The Harper government already is facing questions from some economists about its respect for central bank independence. It chose Stephen Poloz as the next Bank of Canada governor despite overwhelming external support for Tiff Macklem, the central bank’s senior deputy governor. Yet it did so without offering a convincing explanation for shunning the prohibitive favourite, opening the door to suggestions that the appointment was political, especially since Mr. Flaherty took an unusually public role in the selection process. (“The first time he does something people don’t like, they are going to ask if he’s doing it because the minister wants him to,” said David Laidler, a professor emeritus at the University of Western Ontario and a former adviser at the Bank of Canada.)
Some will conclude that Ms. Nash is trying to exaggerate these concerns for her own political gain. After all, what is objectionable about institutions that do the people’s work while being answerable to the people’s representatives in Parliament?

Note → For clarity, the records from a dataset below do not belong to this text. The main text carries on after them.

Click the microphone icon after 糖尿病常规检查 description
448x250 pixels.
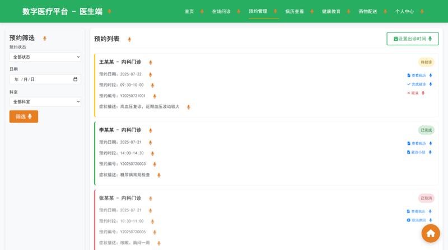159,176
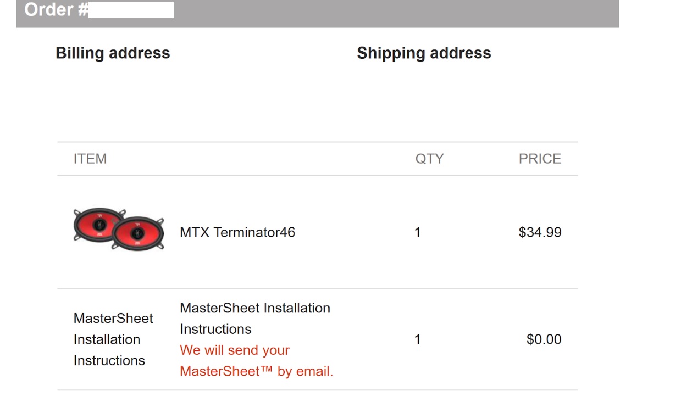Image resolution: width=681 pixels, height=402 pixels.
Task: Click the red 'MasterSheet™ by email.' line
Action: [x=257, y=371]
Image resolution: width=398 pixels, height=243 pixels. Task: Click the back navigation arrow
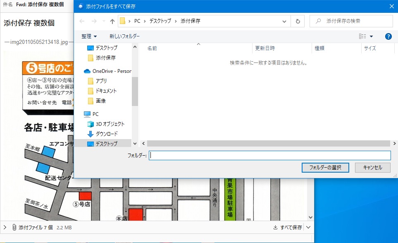coord(82,21)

At first glance, there is nothing wrong with it. But take a second look, and it becomes less clear that this issue is as clear-cut as Mr. Flaherty suggests.
The Bank of Canada’s mission, as set out with the government, is to keep inflation advancing at an annual rate of 2 per cent. Independence is fundamental to the way inflation targeting works. Executives and investors will base their decisions on a 2 per cent rate of inflation if they are confident technocrats will be guided by nothing else. The closer politicians get to the day-to-day operations of the central bank, the less the public can be sure monetary policy will be set without consideration of the election cycle.

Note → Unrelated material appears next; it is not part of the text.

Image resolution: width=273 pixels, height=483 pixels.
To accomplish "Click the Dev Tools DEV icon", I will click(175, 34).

No one thinks central banks should operate as free agents. In the case of the Bank of Canada, the government sets the direction of monetary policy by appointing the governor and signing off on the central bank’s policy mandate. The institution is supervised by a board of directors made up of government appointees.
Does adding veto over hiring decisions change anything? That’s what Ms. Nash wanted the finance committee to think through. And for good reason: It’s not difficult to invent a scenario under which Bill C-60 could be used to interfere with the Bank of Canada’s conduct of monetary policy.

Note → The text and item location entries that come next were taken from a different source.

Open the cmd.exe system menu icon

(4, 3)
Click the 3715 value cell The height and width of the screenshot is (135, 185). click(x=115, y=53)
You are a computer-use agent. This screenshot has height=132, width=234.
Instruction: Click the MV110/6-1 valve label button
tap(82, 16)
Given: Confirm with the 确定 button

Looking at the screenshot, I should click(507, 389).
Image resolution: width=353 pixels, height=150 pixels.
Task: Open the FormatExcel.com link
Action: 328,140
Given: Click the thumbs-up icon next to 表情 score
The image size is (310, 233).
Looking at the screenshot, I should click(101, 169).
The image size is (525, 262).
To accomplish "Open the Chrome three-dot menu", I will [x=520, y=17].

Say the governor wanted to hire a talented banker who worked at an investment bank that had become the focus of public vitriol for its role in a global financial crisis. Would Cabinet interfere with the appointment if there were a public outcry? Or to prevent one?
It is impossible to rule out the possibility. Yet such a scenario hardly is far-fetched. Bank of Canada Governor Mark Carney hired Tim Hodgson, the former head of Goldman Sachs’s Canadian operations, as a special adviser in 2010. Would Mr. Carney have thought twice if he knew his internal appointments risked political censure? Again, there’s reason to wonder. And suddenly, we’re on a slippery slope: a simple “accountability” measure risks hurting the central bank’s reputation as an independent actor.
Perhaps there are good reasons for the government to shorten the tether of the Bank of Canada and other Crowns. However, the government has yet to explain why it’s necessary. Are the boards of directors of those institutions ineffective? Is payroll growth at Crown corporations out of control? Is cronyism rampant?
Or does the Prime Minister simply want to exert more influence over the quasi-independent arms of government?
Bill C-60 raises all these questions and more. Mr. Flaherty is a believer in accountability. He shouldn’t mind answering them.